My Auntie Joy cooked the best Tokwa’t Baboy that I’ve ever tasted in my life. I am not saying that words because She’s my Auntie. It was really good i love the taste of it. I feel im safe since it was the cooked in our house. The one reason why I said that is because I am the kind of the hesitant to eat the Tokwa’t Baboy in the restaurants. The ingredients of this dish needs to be very cleaned and i know that in some of the restaurant they don’t clean it enough to pass my standard or other person to know to cook that tokwa`t baboy. Anyway, Tokwa’t Baboy (Beancurd and pork) is the traditional appetizer in local Filipino fast-food and full-service restaurants. Usually made it with pork ears, chewy of tofu/beancurd,the soy sauce, the pork broth, vinegar and other spices. Here are the ingredients and the procedure to cook Tokwa`t Baboy:
INGRIDIENTS:
1 Small cloves of garlic (minced)
3 Big onions (diced)
1 Kilo of Pork Face & Ears (cut into cubes)

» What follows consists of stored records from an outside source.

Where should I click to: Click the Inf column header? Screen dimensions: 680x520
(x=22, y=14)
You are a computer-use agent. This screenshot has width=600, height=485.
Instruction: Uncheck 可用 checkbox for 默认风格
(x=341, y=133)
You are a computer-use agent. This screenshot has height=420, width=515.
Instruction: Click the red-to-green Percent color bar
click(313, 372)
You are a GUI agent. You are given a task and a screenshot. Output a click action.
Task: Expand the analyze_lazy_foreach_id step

8 Pieces of Tokwa (Beancurd) 2"x2"
1 Cup vinegar
1 Teaspoon brown sugar
1 Cup soy sauce
1 Teaspoon salt
PROCEDURE:
1. In a large casserole, boil the pork with salt, lower the fire and let it simmer until the pork is tender.
2. Take the pork out and set aside.
3. Fry the tokwa in hot oil until toasted and slice to the same size as the pork.
4. In the sauce pot, mix the soy sauce, vinegar, salt, garlic and onions and heat for just few minutes.
5. Pour in mixture over pork and tokwa.